▸ **SOURCE DATA**:

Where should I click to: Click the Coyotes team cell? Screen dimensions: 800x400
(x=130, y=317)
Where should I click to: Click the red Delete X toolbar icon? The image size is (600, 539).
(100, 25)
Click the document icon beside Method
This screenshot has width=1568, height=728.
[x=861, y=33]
* * *
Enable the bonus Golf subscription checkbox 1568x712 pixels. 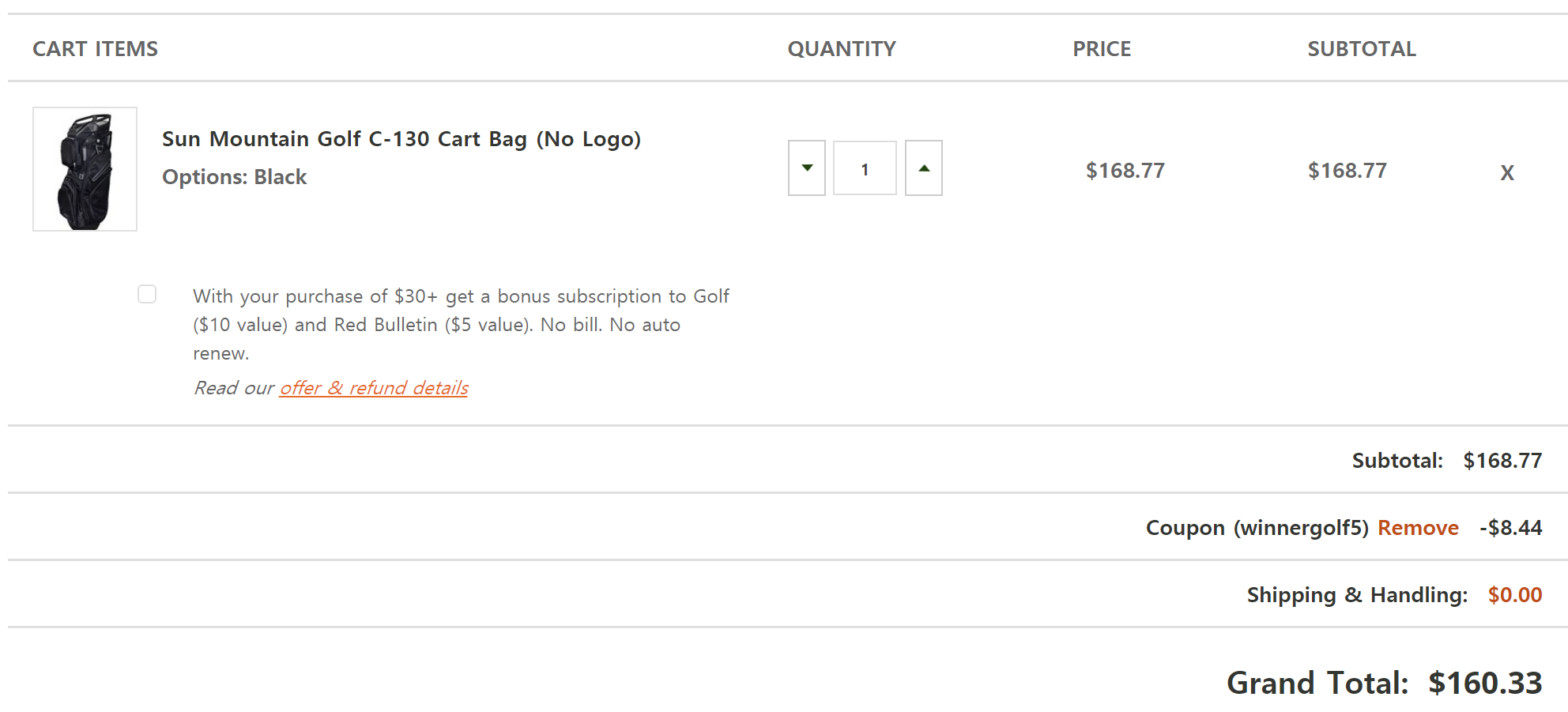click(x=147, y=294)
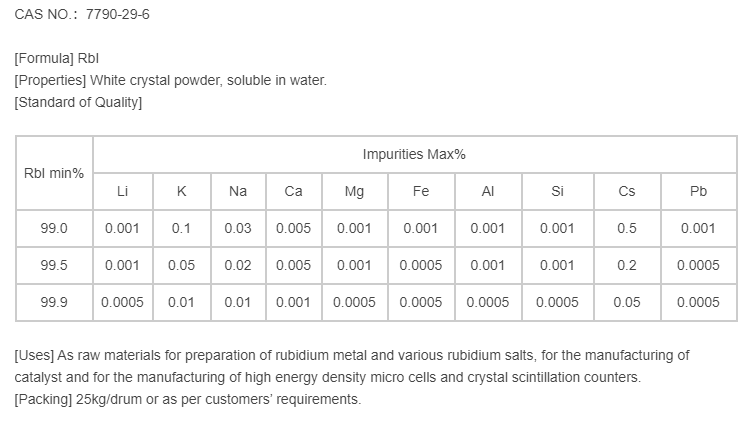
...
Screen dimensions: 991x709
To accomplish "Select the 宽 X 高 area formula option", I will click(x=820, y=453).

▸ **ABOUT THIS TASK**:
Taking the listing above as the source, transcribe only the lines starting at the line with "Where should I click to: Click the Coyotes" and going through the line with "Click the document icon beside Method", unaltered and with both ends included.

▸ **SOLUTION**:
Where should I click to: Click the Coyotes team cell? Screen dimensions: 800x400
(x=130, y=317)
Where should I click to: Click the red Delete X toolbar icon? The image size is (600, 539).
(100, 25)
Click the document icon beside Method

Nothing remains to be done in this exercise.